• _DATASET CONTENT_:

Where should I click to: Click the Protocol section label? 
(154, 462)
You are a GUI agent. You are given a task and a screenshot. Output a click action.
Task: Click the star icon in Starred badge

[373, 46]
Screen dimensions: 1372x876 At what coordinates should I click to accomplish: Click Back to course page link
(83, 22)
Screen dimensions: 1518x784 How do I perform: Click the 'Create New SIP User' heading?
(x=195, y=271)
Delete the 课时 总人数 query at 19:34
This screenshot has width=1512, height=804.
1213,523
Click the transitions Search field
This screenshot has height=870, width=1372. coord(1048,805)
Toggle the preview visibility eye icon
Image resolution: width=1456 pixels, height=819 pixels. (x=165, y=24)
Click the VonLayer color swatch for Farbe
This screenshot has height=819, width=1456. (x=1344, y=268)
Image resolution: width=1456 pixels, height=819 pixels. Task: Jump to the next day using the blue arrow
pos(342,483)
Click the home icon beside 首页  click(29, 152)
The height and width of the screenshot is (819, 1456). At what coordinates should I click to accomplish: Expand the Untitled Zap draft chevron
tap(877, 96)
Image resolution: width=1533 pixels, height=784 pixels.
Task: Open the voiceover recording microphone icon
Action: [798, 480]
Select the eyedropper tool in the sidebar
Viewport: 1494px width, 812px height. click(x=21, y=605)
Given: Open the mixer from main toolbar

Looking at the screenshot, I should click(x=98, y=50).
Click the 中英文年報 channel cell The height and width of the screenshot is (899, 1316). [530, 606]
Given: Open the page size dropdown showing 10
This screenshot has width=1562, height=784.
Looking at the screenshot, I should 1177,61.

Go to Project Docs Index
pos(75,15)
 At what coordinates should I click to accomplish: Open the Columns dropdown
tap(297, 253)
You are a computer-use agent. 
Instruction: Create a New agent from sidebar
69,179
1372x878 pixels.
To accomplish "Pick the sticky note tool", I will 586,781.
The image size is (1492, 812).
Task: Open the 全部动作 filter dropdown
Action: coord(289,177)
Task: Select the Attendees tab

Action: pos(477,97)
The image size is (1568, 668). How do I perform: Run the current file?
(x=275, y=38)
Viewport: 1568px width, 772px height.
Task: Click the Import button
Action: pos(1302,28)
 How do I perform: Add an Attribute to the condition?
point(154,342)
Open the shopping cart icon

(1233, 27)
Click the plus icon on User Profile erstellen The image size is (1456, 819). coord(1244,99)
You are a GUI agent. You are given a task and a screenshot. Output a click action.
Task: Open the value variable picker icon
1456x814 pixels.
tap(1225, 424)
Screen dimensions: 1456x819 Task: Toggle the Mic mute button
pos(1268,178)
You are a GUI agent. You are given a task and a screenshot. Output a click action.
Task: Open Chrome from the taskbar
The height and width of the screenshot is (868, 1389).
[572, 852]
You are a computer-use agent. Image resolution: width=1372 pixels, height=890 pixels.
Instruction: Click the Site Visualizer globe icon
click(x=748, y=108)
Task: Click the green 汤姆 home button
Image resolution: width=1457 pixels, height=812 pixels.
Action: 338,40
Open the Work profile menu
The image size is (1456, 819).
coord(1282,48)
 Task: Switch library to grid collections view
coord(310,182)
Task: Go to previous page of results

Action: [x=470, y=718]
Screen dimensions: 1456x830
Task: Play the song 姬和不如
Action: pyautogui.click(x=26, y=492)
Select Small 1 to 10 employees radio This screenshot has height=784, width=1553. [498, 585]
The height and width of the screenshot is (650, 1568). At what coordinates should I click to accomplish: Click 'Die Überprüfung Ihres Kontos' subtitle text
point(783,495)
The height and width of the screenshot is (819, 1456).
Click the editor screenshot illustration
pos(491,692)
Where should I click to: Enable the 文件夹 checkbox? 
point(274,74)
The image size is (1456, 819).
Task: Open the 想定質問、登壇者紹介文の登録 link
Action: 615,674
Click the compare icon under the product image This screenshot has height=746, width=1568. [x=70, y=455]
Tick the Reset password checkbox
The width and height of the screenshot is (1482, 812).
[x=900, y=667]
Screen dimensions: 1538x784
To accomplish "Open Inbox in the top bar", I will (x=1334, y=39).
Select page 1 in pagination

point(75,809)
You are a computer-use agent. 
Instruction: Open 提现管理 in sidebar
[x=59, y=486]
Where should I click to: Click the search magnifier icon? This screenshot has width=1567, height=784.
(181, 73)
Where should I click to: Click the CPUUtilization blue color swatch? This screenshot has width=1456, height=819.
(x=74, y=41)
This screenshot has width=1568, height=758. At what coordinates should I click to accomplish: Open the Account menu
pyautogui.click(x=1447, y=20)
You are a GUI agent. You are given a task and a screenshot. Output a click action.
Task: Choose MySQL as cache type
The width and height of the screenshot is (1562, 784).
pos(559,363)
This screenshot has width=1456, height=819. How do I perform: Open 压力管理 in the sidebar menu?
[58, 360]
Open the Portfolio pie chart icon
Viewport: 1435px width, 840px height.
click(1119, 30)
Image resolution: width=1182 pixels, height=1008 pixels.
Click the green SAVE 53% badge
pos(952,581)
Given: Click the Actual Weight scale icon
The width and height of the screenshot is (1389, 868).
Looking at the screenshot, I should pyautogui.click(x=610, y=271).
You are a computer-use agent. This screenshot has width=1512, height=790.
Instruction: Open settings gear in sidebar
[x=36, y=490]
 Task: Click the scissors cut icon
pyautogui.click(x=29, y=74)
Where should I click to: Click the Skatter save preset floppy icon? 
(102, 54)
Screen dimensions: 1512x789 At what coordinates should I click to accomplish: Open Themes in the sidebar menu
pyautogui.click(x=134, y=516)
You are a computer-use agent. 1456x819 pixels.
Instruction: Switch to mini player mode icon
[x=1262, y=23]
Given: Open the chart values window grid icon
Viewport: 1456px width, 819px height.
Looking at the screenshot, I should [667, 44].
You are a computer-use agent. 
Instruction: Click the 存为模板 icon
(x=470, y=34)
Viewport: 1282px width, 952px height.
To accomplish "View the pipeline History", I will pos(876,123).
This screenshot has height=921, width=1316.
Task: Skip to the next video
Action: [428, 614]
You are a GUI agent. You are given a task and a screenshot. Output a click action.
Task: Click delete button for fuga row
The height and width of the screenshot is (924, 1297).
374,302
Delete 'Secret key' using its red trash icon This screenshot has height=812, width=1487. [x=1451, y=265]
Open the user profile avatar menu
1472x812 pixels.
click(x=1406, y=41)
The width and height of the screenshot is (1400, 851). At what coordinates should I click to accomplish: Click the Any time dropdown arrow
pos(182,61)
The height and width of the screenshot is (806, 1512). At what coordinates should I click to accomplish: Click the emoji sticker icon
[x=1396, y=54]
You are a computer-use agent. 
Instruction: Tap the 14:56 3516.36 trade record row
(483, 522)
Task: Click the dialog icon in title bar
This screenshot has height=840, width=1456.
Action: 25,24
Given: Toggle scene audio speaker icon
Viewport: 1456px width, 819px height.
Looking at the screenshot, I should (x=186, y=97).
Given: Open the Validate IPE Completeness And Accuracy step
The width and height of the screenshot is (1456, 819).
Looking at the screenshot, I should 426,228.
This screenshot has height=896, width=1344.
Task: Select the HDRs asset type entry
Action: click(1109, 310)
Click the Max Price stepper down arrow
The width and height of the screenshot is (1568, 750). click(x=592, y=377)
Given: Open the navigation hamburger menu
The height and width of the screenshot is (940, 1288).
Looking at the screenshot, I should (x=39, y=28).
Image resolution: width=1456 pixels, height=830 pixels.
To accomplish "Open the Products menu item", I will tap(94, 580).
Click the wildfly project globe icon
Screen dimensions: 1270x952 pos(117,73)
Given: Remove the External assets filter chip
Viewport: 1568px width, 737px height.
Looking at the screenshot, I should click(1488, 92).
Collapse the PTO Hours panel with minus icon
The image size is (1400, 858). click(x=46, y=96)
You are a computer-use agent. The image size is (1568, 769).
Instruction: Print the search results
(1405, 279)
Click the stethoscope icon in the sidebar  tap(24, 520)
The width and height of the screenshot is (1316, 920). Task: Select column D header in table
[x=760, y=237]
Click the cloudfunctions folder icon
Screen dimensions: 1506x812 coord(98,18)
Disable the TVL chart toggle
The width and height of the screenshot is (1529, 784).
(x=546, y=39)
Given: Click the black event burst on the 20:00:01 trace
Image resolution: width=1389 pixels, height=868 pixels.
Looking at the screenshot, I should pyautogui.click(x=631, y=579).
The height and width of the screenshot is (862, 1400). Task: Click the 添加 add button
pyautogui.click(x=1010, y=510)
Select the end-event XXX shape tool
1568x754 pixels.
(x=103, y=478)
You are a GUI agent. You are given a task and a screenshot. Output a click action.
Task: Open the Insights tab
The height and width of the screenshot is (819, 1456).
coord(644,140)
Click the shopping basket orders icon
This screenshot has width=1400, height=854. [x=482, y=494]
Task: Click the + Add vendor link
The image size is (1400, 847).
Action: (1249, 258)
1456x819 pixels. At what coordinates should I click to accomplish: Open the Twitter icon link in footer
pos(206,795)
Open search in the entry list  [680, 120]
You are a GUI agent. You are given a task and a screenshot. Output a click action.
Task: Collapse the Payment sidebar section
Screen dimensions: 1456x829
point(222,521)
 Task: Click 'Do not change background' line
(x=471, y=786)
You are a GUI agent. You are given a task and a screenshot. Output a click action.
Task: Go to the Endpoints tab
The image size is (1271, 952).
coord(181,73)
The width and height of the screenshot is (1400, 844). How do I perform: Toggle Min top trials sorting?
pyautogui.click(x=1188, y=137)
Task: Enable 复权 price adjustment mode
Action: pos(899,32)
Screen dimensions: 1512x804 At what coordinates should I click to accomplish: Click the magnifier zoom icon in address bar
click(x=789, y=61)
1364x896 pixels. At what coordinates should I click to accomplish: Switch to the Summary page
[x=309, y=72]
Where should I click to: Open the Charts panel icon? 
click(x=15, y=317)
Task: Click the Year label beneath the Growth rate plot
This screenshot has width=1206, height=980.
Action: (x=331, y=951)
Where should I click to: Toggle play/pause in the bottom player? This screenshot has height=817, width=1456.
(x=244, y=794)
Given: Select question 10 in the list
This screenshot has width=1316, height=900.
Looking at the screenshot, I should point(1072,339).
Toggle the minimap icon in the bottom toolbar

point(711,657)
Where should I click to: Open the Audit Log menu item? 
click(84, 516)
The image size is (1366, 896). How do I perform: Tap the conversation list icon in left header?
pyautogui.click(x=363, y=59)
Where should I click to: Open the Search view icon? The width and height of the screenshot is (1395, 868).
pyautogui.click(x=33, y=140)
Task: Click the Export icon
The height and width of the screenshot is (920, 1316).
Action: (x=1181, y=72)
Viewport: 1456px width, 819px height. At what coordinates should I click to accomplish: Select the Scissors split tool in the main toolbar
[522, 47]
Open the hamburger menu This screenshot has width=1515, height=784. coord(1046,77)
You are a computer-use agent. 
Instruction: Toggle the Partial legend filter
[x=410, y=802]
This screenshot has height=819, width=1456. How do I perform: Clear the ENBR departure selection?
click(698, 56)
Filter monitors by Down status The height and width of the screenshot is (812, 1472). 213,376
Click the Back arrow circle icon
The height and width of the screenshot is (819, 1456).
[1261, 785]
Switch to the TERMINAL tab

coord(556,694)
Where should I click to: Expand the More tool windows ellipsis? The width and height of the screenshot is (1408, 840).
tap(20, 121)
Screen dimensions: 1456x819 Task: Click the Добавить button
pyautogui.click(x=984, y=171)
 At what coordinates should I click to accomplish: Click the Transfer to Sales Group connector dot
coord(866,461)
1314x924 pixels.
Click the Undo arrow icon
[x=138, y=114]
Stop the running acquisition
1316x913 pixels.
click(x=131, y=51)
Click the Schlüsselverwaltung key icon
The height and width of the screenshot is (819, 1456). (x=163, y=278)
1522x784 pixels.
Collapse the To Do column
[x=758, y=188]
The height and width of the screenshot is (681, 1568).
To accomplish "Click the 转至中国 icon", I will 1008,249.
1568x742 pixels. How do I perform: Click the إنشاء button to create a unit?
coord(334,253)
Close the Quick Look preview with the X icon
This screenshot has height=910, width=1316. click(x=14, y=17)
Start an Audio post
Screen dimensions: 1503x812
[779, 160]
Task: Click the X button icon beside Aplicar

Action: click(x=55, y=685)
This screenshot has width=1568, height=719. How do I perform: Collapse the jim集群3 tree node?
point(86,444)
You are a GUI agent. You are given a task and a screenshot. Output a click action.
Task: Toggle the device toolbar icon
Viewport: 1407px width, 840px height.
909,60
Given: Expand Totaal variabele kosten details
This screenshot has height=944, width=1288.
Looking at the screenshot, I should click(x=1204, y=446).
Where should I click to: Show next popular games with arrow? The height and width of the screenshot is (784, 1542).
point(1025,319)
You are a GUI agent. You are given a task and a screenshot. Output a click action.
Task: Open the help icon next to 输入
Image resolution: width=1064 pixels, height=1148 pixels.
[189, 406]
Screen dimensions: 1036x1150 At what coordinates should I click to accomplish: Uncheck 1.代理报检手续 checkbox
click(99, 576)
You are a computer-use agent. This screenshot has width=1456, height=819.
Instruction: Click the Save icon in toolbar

• _PROBLEM DESCRIPTION_:
The answer must be every line from the entries above that holds the string "home".

• _ANSWER TO THIS PROBLEM_:
Click the home icon beside 首页  click(29, 152)
Task: Click the green 汤姆 home button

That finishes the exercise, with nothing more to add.